You may believe all this is true, no matter my protests. If you can’t put that aside and evaluate the discussions we’re going to have with an open mind, you will really hate this blog.

But I’m optimistic that the loudest voices on this issue are a vocal minority. I’m going to ask the rest of you not to succumb to such lazy thinking. Work harder than that. Let’s start with the idea that John Arnold, who is worth $2.8 billion according to Texas Monthly, is trying to make money off this deal. Start by understanding the math involved: Let’s say he could somehow, I don’t know, swing a contract to a construction company who wins the bid on fixing up Harllee Elementary in Oak Cliff. Let’s say that company makes a $250,000 profit on its $840,000 bid for repairs and renovation because they cut corners or whatever. Then they pay Arnold $100,000. Let’s say he gets two or three of those deals. What has that done for him? He’s worth $3 billion! In context, if I were worth $3 million, it would be like me negotiating a deal where I could make $100. Not just once, but several times!

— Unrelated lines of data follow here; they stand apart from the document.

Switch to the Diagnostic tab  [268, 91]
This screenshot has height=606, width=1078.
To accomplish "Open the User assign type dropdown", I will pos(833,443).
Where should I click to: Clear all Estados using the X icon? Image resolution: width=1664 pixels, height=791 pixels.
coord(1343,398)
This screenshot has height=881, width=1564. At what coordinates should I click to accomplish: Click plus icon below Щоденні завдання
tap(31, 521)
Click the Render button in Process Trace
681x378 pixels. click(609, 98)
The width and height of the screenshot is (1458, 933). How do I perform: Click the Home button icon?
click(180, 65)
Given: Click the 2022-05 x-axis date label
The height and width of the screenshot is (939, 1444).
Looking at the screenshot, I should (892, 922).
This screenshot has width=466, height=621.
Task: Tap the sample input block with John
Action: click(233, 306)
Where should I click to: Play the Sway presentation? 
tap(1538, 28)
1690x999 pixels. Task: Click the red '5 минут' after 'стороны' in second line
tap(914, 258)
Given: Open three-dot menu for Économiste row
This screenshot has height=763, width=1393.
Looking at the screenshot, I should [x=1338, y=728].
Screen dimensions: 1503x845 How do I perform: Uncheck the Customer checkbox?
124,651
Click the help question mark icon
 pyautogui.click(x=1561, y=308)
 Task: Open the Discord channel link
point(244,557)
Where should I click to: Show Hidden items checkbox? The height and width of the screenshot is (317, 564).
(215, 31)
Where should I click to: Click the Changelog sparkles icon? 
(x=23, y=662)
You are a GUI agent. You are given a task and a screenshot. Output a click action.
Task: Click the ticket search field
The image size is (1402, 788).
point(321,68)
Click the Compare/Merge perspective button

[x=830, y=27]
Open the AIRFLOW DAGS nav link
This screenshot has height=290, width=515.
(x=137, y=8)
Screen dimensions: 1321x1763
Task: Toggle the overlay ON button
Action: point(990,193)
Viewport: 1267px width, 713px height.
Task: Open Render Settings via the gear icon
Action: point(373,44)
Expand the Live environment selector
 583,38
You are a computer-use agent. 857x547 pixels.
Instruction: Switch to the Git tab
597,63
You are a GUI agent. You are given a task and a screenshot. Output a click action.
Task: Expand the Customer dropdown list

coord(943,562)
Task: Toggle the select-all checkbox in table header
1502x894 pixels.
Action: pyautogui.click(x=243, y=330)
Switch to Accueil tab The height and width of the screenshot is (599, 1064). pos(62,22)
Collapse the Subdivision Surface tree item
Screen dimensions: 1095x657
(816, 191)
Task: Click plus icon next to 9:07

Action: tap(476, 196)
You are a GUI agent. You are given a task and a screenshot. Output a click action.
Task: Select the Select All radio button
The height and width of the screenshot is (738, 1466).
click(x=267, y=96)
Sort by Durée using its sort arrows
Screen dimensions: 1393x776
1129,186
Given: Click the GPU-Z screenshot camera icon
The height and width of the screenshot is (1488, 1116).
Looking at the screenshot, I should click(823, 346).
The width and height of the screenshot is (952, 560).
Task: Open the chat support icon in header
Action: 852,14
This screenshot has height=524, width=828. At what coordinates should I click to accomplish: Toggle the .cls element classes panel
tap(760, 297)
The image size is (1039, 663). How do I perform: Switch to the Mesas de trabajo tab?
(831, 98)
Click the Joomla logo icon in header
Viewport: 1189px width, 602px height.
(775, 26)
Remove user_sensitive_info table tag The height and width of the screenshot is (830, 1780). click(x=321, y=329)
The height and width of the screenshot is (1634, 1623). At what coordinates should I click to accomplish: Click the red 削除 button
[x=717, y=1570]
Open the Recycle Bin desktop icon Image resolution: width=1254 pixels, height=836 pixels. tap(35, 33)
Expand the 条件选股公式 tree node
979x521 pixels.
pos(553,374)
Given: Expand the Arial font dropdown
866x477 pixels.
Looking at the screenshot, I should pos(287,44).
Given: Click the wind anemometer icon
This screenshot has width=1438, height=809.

Let’s understand something else about this scenario. For it to be true that John Arnold doesn’t care about education but only cares about making a buck off poor dumb Dallas ISD, you have to believe two things:

1. That this dastardly genius decided he was going to somehow, some way make some cash by orchestrating a years-long plan in the most public of arenas in an area where his every move will be questioned, his character will be publicly assailed, and his every e-mail will be FOIA’d.

2. That you were smart enough to figure out his plan.

Nope. Sorry. Not gonna play that way. What I hope to do on this blog — for at least a year, that’s how long D and I have agreed to give it a shot, see if it makes sense in the overall scope of D‘s media empire — is to explain complicated stories in ways that help us all see the issues more clearly. (For example, the home-rule plan, no matter what it ends up being, will have huge hurdles to overcome in terms of implementation and expectation. We’ll look at that as we go along.) We’ll look at reform efforts already underway in the district and in Dallas County. (I think that is sort of the natural coverage area for this blog: all schools and issues within Dallas County proper, and how national issues affect Dallas schools.) But what we won’t do is allow the cesspool-swimmers in town to dominate the discussion here.

Because the goal is to learn about these things together. There’s a reason the home-rule folks got 48,000 signatures. There’s a reason the internal polls from the home-rule groups show that whatever charter suggestions get on the ballot in November, they will pass. It’s because a lot of people are not just fed up with school systems that don’t heal themselves, but also fed up with status-quo advocates who create boogeymen instead of debating education issues openly and honestly.

We’ll do our best to do just that at Learning Curve. Like the name suggests, I hope that the more we do so, the better we’ll understand the tremendous education problems we face as a city. And, I hope, the closer we’ll be to discovering the most-sensible path to follow as we try to create better opportunities for every kid in Dallas.